Restriction Enzyme Mapping

  • Mapping Example:
    • Overview of restriction enzyme mapping is illustrated with enzymes BamH1 and Xhol, which can produce restriction fragments of varying length based on their recognition sites within a plasmid.
    • Example sizes of fragments include:
    • 4.3 kb, 3.7 kb, 4.0 kb
    • 2.8 kb, 2.3 kb
    • 1.7 kb, 1.9 kb, 1.2 kb, etc.

Southern Blot Overview

  • Introduction:

    • Developed by Sir Edwin Southern in 1975.
    • Involves digestion of nucleic acids by restriction endonucleases and subsequent separation by gel electrophoresis.
    • This can involve DNA (Southern) or RNA fragments (Northern).

  • Procedure Details:

    • The nucleic acids are separated based on size through gel electrophoresis.
    • The resolved RNA or denatured DNA fragments are then transferred onto a semi-solid membrane (like nitrocellulose or nylon) and immobilized.
    • The membrane-bound nucleic acids are hybridized to a specifically labeled probe for detection.

  • Probes:

    • Probes are typically homologous single-stranded nucleic acids labeled for detection and visualization.
    • For genomic (wild-type) DNA extraction, over 10 micrograms of DNA is required for the Southern blot method since it does not amplify DNA. Amplified DNA only requires 1-5 micrograms and must be cut into fragments of 100-1000 bp.

  • Denaturation:

    • Denaturation is achieved by using NaOH or heat, generating single-stranded DNA (ssDNA) from larger fragment sizes.
    • The transfer to solid supports such as nitrocellulose or nylon filters occurs following denaturation.

  • Detection Steps:

    • A single-strand probe is then added to the membrane to detect the sequence of interest through hybridization.

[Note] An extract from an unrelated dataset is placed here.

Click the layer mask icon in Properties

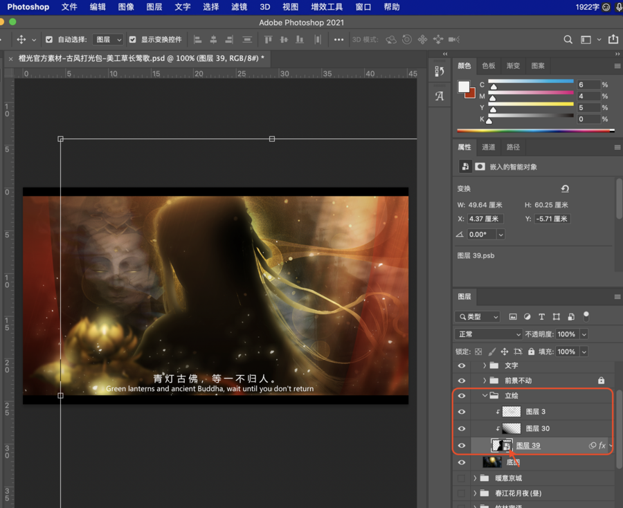[480, 167]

Electrophoresis & Blotting Procedure

  • Equipment and Materials:

    • Use agarose gel for electrophoresis, comparing to size markers to separate known sizes of DNA fragments.
    • The separated DNA is then transferred onto nitrocellulose paper for further analysis.
    • Capillary transfer can be facilitated under specific conditions using horizontal stacks of absorbent material and reservoir setups.

  • After Transfer:

    • Post-transfer, the nitrocellulose paper contains tightly bound DNA, ready for hybridization and detection.

Conclusion of Lecture Notes

  • All procedures (from restriction enzyme digestion to Southern blotting) are fundamental techniques in molecular biology and provide essential insights into nucleic acid characterization and analysis.
  • Understanding these techniques promotes advanced comprehension of genetic identification, mapping, and diagnostic applications in molecular studies.